→ **ACTION ITEM**: Needed from the entries below: every line that holds the word "Maximize".

INPUT DATA START

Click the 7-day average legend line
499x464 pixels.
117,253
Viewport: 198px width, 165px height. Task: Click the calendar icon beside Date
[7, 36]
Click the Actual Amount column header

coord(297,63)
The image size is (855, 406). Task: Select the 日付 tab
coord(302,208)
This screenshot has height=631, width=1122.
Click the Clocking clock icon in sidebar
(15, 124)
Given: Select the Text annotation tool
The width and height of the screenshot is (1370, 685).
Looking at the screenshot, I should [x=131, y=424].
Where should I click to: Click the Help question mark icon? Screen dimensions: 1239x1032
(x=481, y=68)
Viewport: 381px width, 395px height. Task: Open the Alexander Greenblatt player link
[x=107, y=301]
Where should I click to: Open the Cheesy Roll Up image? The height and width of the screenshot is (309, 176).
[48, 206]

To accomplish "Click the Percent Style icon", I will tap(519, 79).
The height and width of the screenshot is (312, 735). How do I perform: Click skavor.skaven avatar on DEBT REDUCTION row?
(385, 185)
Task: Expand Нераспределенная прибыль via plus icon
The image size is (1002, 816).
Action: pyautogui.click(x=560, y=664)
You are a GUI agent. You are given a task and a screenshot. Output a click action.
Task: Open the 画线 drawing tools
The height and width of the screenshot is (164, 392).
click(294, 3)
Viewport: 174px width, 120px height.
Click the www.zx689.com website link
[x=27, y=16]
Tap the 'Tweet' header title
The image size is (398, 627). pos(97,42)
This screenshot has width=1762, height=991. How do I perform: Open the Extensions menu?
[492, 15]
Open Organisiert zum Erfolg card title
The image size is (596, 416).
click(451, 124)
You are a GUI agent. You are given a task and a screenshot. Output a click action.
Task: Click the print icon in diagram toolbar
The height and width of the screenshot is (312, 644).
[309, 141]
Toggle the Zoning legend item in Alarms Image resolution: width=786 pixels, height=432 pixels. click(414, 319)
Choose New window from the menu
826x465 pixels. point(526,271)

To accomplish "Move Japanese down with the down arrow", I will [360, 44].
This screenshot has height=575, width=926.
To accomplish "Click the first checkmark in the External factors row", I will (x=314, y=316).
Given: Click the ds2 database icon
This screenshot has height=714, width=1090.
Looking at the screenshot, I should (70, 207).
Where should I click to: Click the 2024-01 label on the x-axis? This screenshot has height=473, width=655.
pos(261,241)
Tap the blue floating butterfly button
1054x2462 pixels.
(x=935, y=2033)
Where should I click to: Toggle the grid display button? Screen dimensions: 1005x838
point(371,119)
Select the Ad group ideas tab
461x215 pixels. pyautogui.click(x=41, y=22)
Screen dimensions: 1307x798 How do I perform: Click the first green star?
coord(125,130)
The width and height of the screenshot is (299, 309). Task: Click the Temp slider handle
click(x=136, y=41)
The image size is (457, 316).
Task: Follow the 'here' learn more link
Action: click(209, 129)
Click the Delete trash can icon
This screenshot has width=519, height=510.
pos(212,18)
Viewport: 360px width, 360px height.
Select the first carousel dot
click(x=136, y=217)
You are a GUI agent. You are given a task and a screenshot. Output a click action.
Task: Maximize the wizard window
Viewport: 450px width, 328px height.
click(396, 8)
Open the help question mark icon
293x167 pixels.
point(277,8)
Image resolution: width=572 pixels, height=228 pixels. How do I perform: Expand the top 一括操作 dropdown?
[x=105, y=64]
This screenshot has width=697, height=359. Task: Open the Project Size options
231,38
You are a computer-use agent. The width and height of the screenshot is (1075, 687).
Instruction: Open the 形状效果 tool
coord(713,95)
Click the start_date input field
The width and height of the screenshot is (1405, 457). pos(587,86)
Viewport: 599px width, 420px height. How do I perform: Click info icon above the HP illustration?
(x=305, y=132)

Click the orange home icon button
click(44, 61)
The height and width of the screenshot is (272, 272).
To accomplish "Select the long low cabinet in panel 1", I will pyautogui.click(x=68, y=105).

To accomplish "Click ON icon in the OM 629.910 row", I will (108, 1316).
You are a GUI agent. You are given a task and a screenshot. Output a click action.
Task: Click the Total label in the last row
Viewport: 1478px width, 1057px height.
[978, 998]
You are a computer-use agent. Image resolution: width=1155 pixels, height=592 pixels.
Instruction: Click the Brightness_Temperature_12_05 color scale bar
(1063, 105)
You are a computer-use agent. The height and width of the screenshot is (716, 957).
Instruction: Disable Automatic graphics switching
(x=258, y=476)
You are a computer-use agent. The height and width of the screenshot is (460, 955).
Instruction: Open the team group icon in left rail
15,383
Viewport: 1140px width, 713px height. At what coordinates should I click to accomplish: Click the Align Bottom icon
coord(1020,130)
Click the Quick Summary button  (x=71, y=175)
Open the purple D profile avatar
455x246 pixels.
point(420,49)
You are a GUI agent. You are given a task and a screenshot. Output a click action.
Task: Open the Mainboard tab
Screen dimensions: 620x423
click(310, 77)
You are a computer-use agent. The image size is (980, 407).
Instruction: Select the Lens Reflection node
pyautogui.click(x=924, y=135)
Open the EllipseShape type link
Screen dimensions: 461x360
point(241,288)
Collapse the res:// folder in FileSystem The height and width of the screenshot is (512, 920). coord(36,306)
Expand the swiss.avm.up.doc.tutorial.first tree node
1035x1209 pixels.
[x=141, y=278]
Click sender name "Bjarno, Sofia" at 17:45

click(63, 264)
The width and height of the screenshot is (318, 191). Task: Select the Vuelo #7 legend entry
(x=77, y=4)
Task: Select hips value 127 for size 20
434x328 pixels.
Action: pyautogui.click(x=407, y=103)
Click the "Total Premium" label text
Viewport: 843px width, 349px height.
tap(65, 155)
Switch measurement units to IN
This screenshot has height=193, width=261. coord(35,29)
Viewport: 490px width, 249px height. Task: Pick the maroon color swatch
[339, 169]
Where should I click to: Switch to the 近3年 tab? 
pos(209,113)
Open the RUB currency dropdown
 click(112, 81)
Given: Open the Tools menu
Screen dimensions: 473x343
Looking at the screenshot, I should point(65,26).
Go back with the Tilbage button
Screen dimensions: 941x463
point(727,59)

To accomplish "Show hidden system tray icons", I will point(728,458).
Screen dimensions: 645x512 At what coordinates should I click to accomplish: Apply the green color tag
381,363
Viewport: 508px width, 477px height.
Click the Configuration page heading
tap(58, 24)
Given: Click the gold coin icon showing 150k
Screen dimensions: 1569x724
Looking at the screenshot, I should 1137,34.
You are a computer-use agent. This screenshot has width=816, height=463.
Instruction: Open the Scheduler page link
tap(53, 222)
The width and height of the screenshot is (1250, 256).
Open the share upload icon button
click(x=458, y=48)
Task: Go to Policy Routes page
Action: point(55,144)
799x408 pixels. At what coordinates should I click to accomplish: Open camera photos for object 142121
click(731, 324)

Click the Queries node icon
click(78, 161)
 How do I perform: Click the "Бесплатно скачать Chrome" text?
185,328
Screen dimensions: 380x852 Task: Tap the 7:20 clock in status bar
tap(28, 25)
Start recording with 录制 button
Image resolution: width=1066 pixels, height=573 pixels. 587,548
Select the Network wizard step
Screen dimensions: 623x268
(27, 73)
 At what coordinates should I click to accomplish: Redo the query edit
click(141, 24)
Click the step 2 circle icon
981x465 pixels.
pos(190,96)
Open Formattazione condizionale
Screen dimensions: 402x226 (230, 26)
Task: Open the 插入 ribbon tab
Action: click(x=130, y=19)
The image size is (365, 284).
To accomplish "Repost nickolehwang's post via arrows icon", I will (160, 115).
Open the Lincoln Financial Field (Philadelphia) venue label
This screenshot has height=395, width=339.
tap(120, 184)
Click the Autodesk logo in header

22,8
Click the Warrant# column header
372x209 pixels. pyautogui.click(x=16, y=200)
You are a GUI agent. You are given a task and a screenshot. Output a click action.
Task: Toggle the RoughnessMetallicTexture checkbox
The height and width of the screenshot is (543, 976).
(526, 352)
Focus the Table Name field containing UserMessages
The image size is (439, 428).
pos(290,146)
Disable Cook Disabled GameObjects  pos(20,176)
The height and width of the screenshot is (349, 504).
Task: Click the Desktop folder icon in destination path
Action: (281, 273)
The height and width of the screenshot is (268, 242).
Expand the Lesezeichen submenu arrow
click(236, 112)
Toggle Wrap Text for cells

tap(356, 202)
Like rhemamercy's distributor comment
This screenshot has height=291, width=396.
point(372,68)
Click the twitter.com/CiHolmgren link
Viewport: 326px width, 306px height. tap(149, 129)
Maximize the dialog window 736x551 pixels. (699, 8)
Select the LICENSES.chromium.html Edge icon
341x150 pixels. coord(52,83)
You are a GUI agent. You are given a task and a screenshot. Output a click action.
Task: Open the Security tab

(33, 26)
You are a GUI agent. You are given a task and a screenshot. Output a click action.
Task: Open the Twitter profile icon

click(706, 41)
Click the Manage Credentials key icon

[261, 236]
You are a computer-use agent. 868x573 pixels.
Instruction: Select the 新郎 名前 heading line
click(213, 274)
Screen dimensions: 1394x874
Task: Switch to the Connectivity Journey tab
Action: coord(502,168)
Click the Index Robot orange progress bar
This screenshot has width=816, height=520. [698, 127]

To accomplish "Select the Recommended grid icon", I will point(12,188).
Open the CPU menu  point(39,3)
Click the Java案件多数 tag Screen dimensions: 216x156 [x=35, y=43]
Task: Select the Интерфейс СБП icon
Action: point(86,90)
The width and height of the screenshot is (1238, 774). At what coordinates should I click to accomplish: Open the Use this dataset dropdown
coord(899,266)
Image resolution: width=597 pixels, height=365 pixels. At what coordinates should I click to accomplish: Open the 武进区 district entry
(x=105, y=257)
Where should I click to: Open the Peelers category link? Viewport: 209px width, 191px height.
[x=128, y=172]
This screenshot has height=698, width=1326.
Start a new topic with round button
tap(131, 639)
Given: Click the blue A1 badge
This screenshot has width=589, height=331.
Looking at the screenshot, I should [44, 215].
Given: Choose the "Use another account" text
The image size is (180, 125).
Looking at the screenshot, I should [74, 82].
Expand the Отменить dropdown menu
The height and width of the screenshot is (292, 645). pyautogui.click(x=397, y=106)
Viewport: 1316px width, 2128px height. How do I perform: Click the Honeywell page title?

INPUT DATA END

→ **SOLUTION FOR THIS EXERCISE**:
Task: Maximize the wizard window
Maximize the dialog window 736x551 pixels. (699, 8)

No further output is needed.